As family offices explore how artificial intelligence can enhance productivity, they are also weighing the risks that come with AI use, from data security and governance to staffing.
One of the key challenges for family offices in 2026 will be determining “how to incorporate AI into their tech stack while managing cybersecurity and data integrity,” says Joshua S. Miller, CEO of Minot’s Light Management.
Across family offices, AI is being “adopted primarily as a practical productivity and decision-support tool,” says Christopher Dickson, national family office advisory leader for RSM US LLP, supporting activities such as meeting documentation and early-stage drafting and brainstorming — with some business reporting and analytics functionality.
While these use cases can improve efficiency and help teams focus on higher-value work, they also introduce new governance, data privacy, legal and reliability considerations.
As a result, Dickson says, “family offices should treat AI as an extension of their existing technology and risk management framework — clearly defining acceptable use, data handling expectations, oversight and auditability requirements, and the role of human review, and implementing higher-risk use cases in coordination with legal and compliance advisors.”
As they seek to capitalize on AI’s capabilities, family offices need to manage AI-related operational risks in a number of areas:
* Data privacy and security. As AI tools are increasingly used across the family office, “there can be varying levels of awareness about the privacy implications — particularly how data is handled, what happens to information that is entered, and whether or how it may be used by the model,” Dickson says.
Confidentiality risks may be amplified in the family office context.
“The only way you really get AI to work for you is if you’re willing to contribute some of your data so that it understands what you’re trying to do,” says Stacy Dick, operating partner at Wingspan Legacy Partners. “And that means exposing what is typically highly confidential information to an AI program and sponsor who may or may not know how to control the usage of that information.”
Enterprise AI tools may offer more robust data protection options.

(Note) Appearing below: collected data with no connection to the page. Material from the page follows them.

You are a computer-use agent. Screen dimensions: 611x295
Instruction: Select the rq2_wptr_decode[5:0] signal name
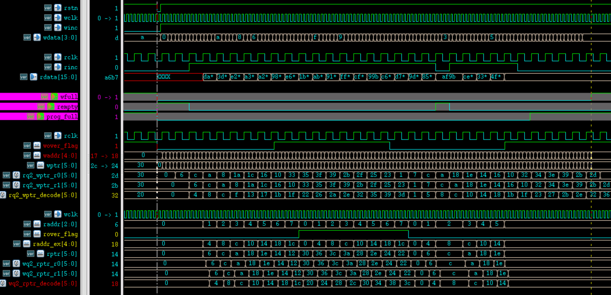43,195
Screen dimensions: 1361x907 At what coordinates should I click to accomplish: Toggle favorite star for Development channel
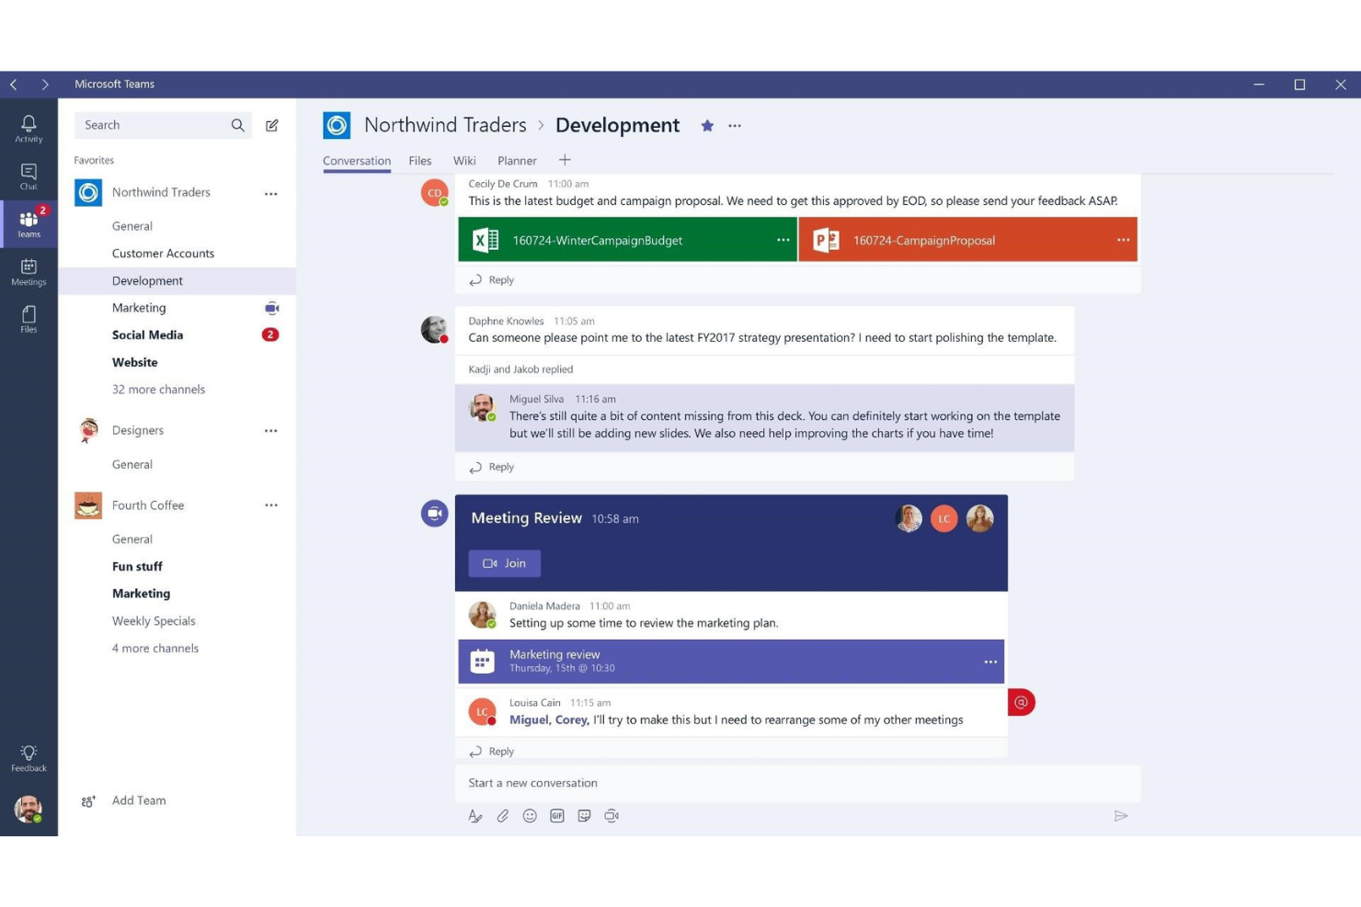tap(707, 126)
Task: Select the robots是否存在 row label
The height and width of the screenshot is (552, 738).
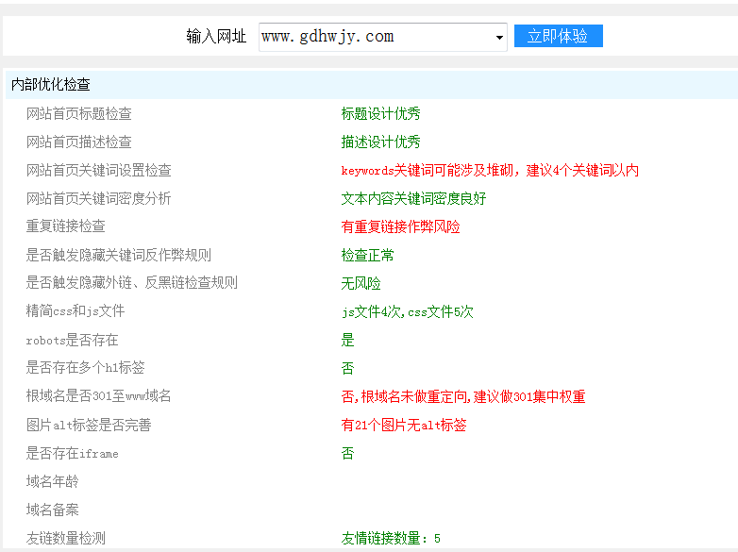Action: tap(73, 341)

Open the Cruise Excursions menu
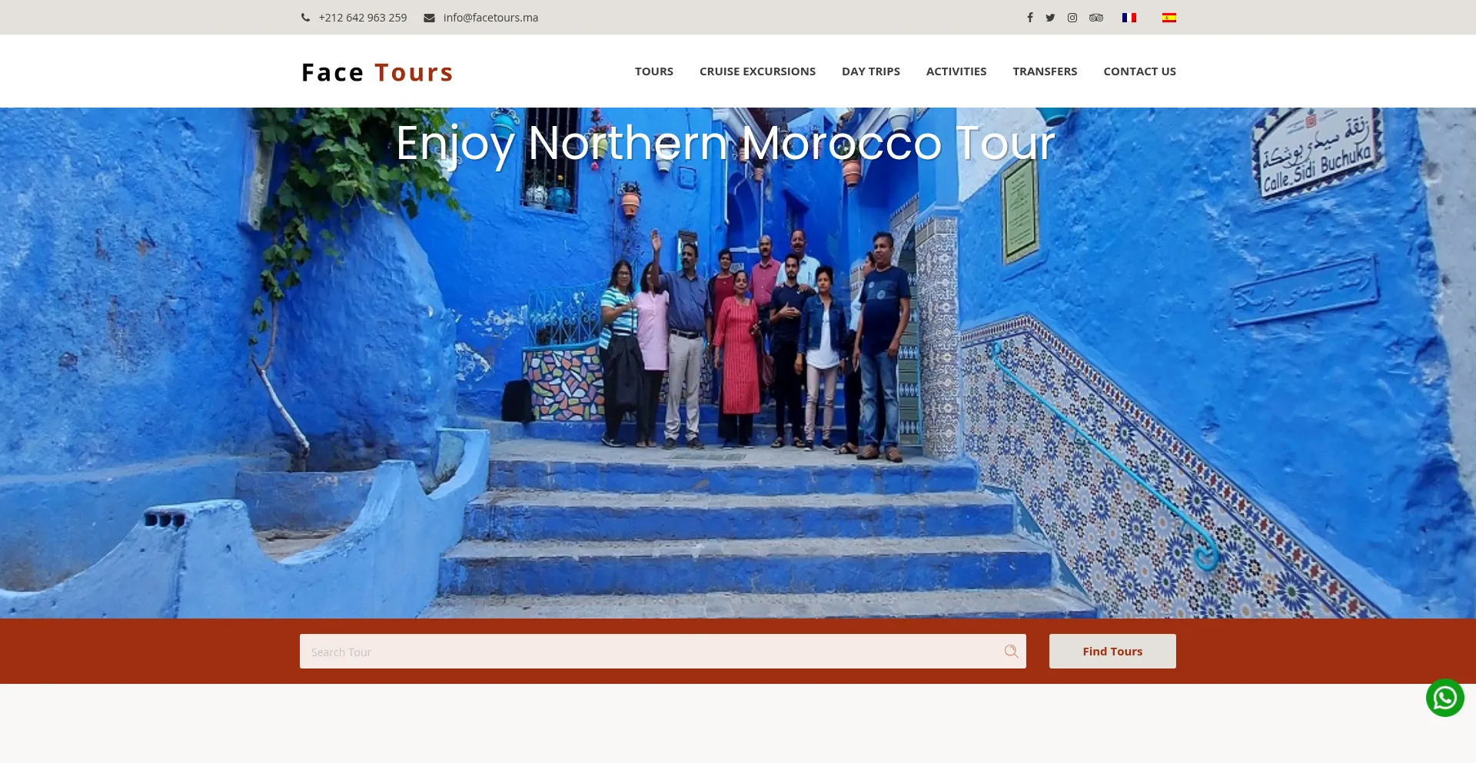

“If you’re using public models, you need to be careful. Nothing in this world is free,” Dickson says. “Private and confidential data could inadvertently be used to train a model or could potentially be exposed.”
* AI integration across the technology stack. Family offices need to think beyond standalone solutions to individual technology problems.
“Historically, many family offices have approached technology through point solutions — for example, implementing a better general ledger system or a new document management system,” Dickson says. “With AI, however, it can no longer be treated as a standalone technology project. It needs to be considered an enterprise-wide initiative.”
* Data governance. AI tools are only as good as the underlying reporting architecture, and fragmented systems and incomplete data present risks. Family offices need to make sure their data governance policies are up to date.
“If you have the same data in multiple systems, are those data sets reconciled? If not, which source will the AI rely on — and what happens if one of them is incorrect?” Dickson says. “If the data is not connected to your estate plan, for example, could the system generate recommendations that are incomplete or misleading because it is not considering the broader planning context?”
Permissions and privacy are also an essential part of data governance.
“Could an AI tool pull data from one system and surface it in another — such as displaying the CEO’s compensation in a context where it should not be visible?” Dickson says. “Restrictions, permissions and access controls become especially important as family offices begin to use more advanced, agent-based AI that can operate across multiple systems. Strong data governance is essential before enabling those capabilities.”
Family offices should also consider whether, and to what extent, they can retain and review records of AI prompts, data inputs and generated outputs, in order to support oversight, accountability and internal governance expectations, Dickson says. In all these areas, consultation with legal counsel is encouraged, Dickson notes.
* Staffing. Some family office professionals may have understandable questions about how increased use of AI could affect roles and responsibilities within already lean teams.
In practice, though, family offices do not appear to be using AI to reduce the size of their staffs, at least not yet, Dickson says.
“Family offices are typically lean, and AI use cases to date have been fairly narrow. The focus is less on replacing staff and more on augmenting existing teams — so they can spend less time on manual data entry and reconciliation, and more time on the value-added work they provide in supporting the family,” Dickson says.
The fact that family offices tend to be lean can also increase the potential value of AI tools.
“I think there is real value in reducing some of the underlying manual processes,” Dickson says. “Teams already face capacity constraints because of that work, and this can help free them up to focus on where they should be spending their time.”
* Guardrails and training. Family offices need a clear approach for validating and pressure-testing any insights or recommendations produced by AI, including defining when independent review, human judgment or alternative analysis is required before decisions are made.
An AI use policy should clearly define when and how AI tools may be used, what risks the family office is willing to accept, and what types of data may — or may not — be entered into AI systems, Dickson says. Training for both family members and professional staff is also critical.
“There needs to be training on appropriate use cases, associated risks, and the level of documentation and validation that is expected — so that people understand they cannot rely on AI outputs on their own, particularly given the risks of hallucinations and bias,” Dickson says.